PEN America, Authors Criticize Choice of Handke for Nobel Prize

Peter Handke

In a highly unusual move, PEN America has issued a statement by its president, author Jennifer Egan, criticizing the Swedish Academy's award of the 2019 Nobel Prize for Literature yesterday to Austrian author, playwright and translator Peter Handke.

Egan wrote: "PEN America does not generally comment on other institutions' literary awards. We recognize that these decisions are subjective and that the criteria are not uniform. However, today's announcement of the 2019 Nobel Prize in Literature to Peter Handke must be an exception. We are dumbfounded by the selection of a writer who has used his public voice to undercut historical truth and offer public succor to perpetrators of genocide, like former Serbian President Slobodan Milosevic and Bosnian Serb leader Radovan Karadzic. PEN America has been committed since the passage our 1948 PEN Charter to fighting against mendacious publication, deliberate falsehood, and distortion of facts. Our Charter further commits us to work to 'dispel all hatreds and to champion the ideal of one humanity living in peace and equality.' We reject the decision that a writer who has persistently called into question thoroughly documented war crimes deserves to be celebrated for his 'linguistic ingenuity.' At a moment of rising nationalism, autocratic leadership, and widespread disinformation around the world, the literary community deserves better than this. We deeply regret the Nobel Committee on Literature's choice."

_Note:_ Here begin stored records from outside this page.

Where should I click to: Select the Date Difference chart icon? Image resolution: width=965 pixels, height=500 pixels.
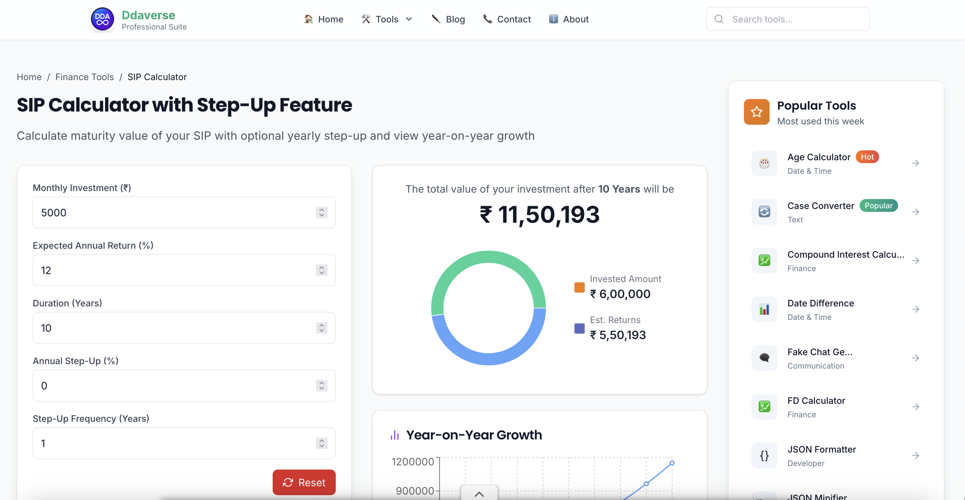click(764, 309)
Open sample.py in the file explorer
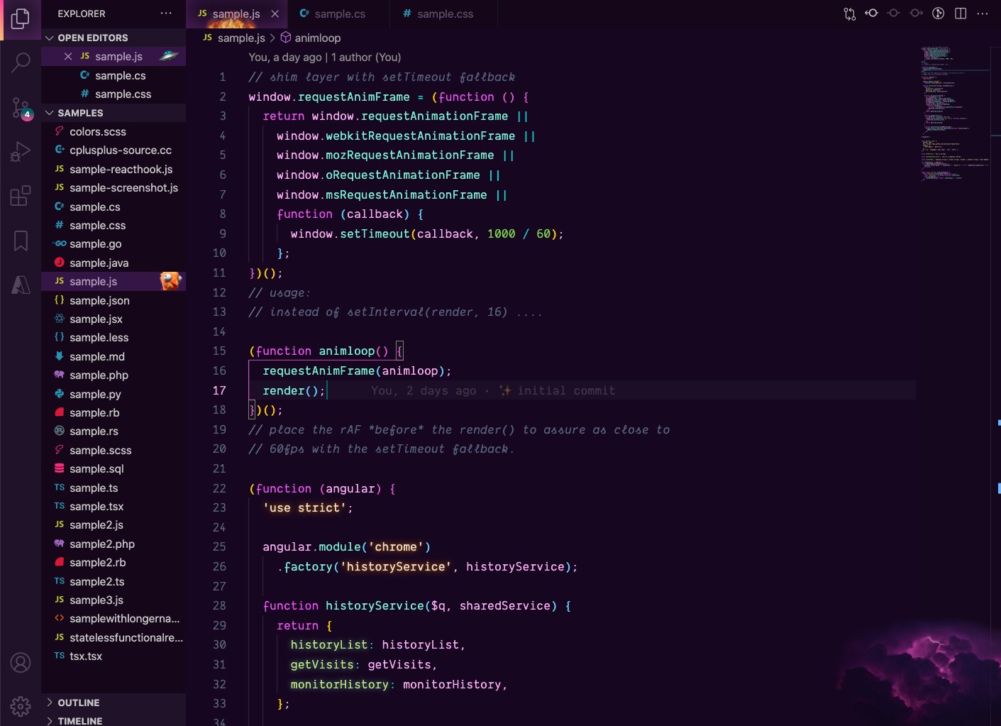Viewport: 1001px width, 726px height. coord(95,394)
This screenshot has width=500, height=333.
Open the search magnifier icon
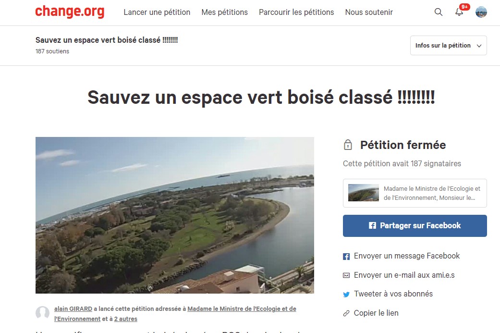[x=439, y=12]
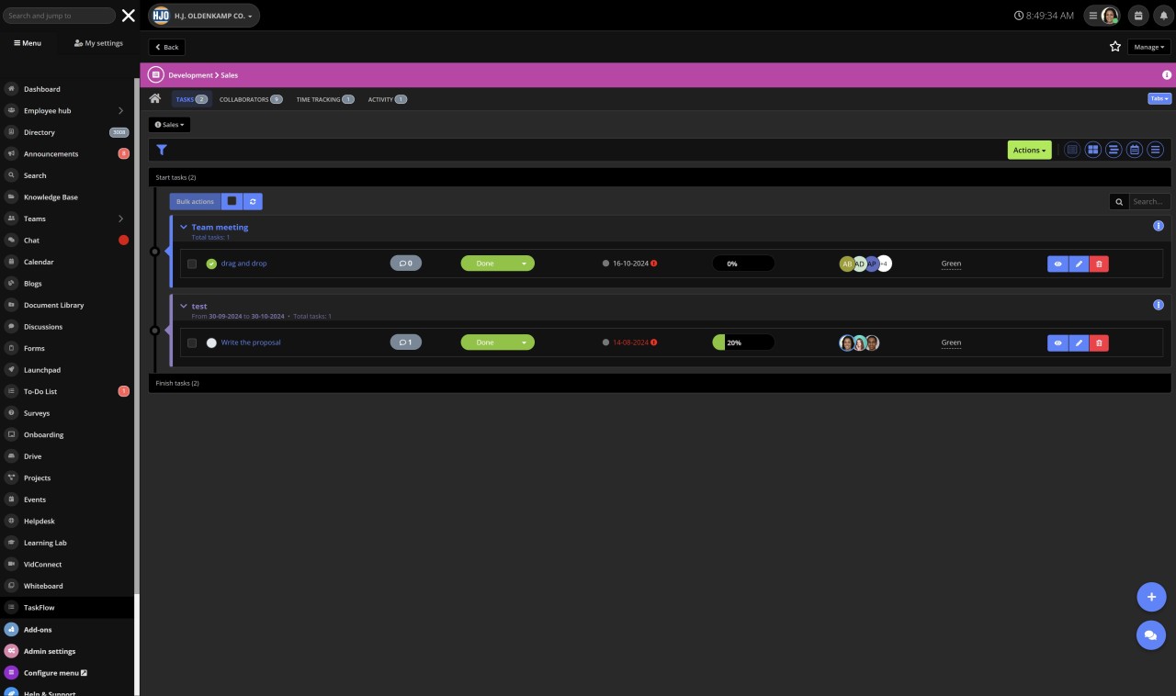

At the same time, as the Guardian notes, other writers, including Salman Rushdie, Hari Kunzru and Slavoj Žižek, have objected to the selection of Handke for the award. Kunzru commented, for example, that Handke "is a fine writer, who combines great insight with shocking ethical blindness." And in 1999, Rushdie called Handke "international moron of the year," and said yesterday he stood by that characterization.